-- start of Data in this exercise --

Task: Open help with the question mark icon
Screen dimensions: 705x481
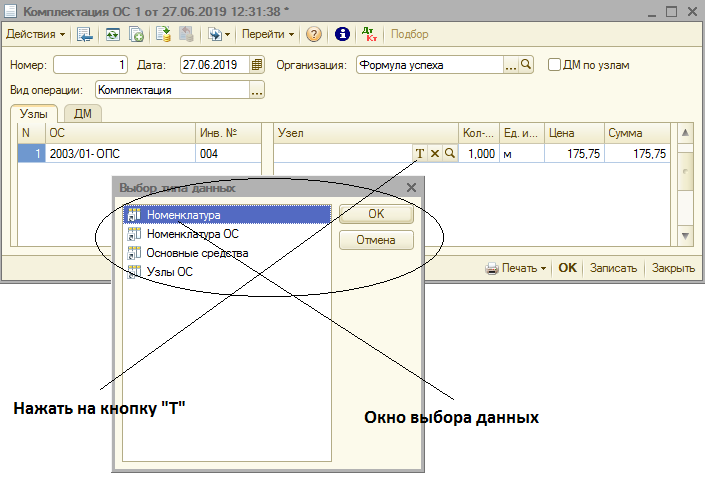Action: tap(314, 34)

-- end of Data in this exercise --
-- start of Data in this exercise --

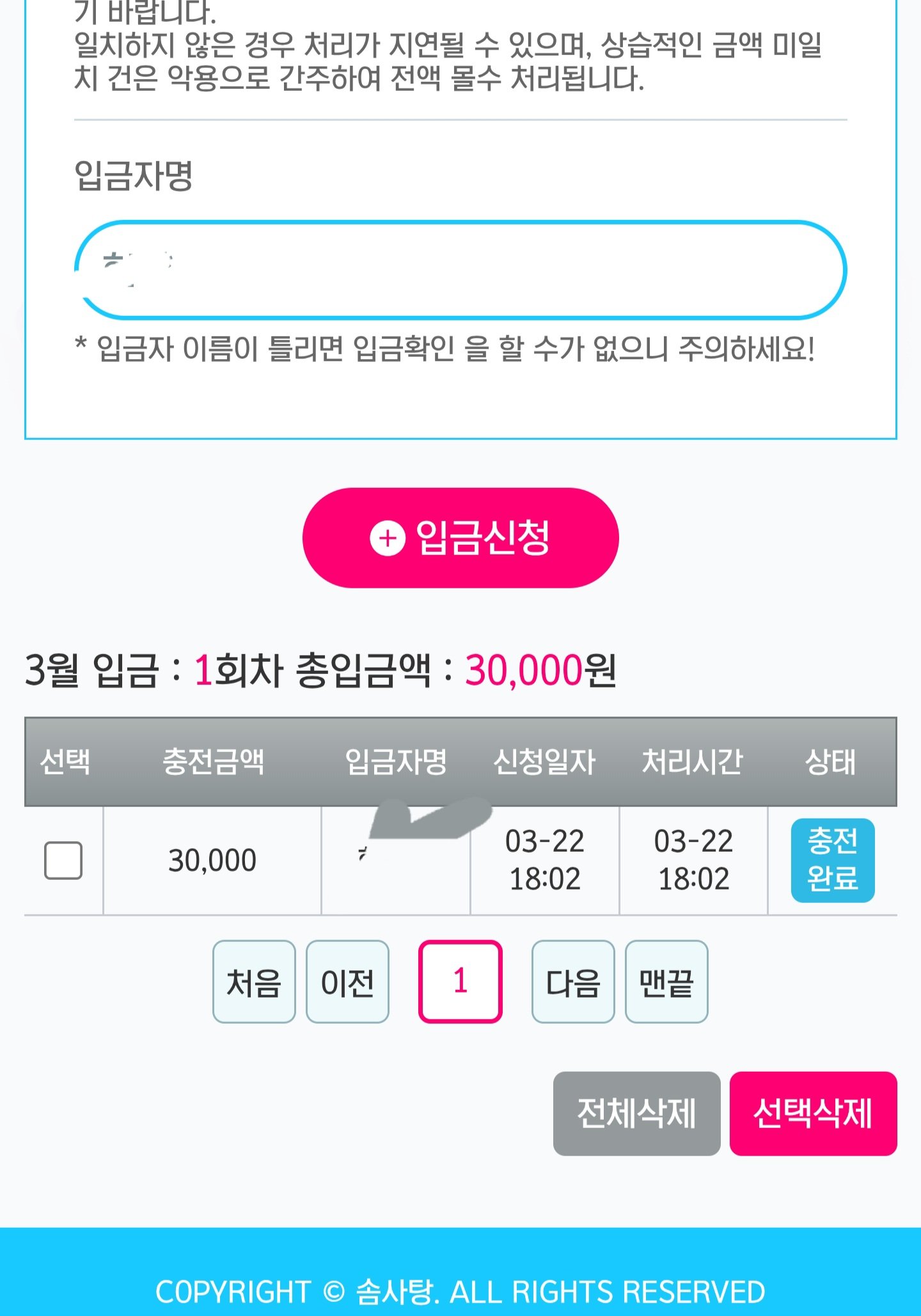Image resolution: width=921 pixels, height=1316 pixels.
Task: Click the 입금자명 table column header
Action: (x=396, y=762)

-- end of Data in this exercise --
-- start of Data in this exercise --

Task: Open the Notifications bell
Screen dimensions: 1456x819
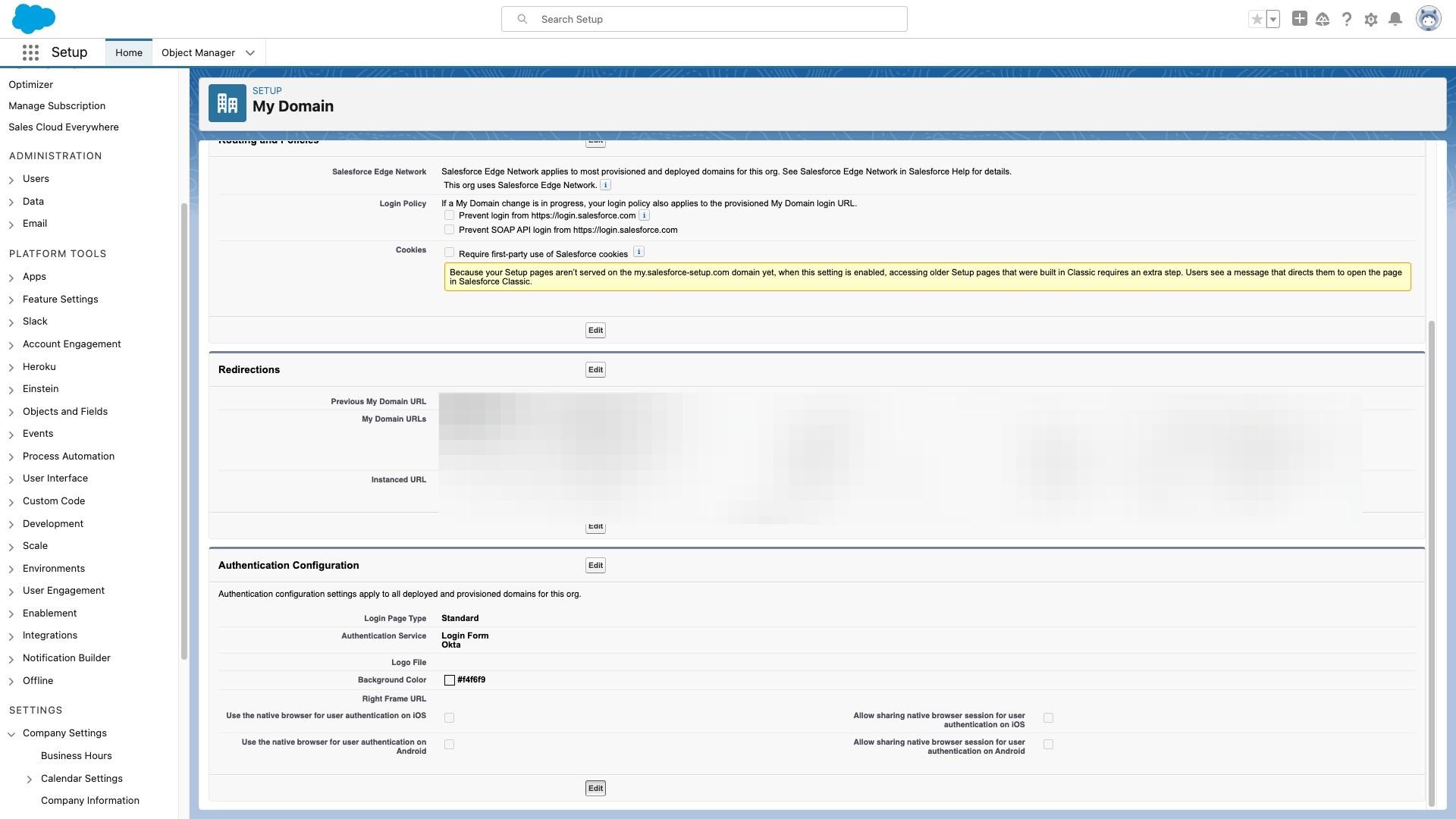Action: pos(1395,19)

-- end of Data in this exercise --

• [Exercise description]: Convert the stretch of records from the line containing "Task: Open help with the question mark icon" through the line containing "Action: tap(314, 34)" into a two-column CSV with the headers request and answer, one row per record, putting each value in a single quoted field with line breaks turned into spaces. Leave the pictures out.

• [Result for this task]:
request,answer
"Task: Open help with the question mark icon Screen dimensions: 705x481","Action: tap(314, 34)"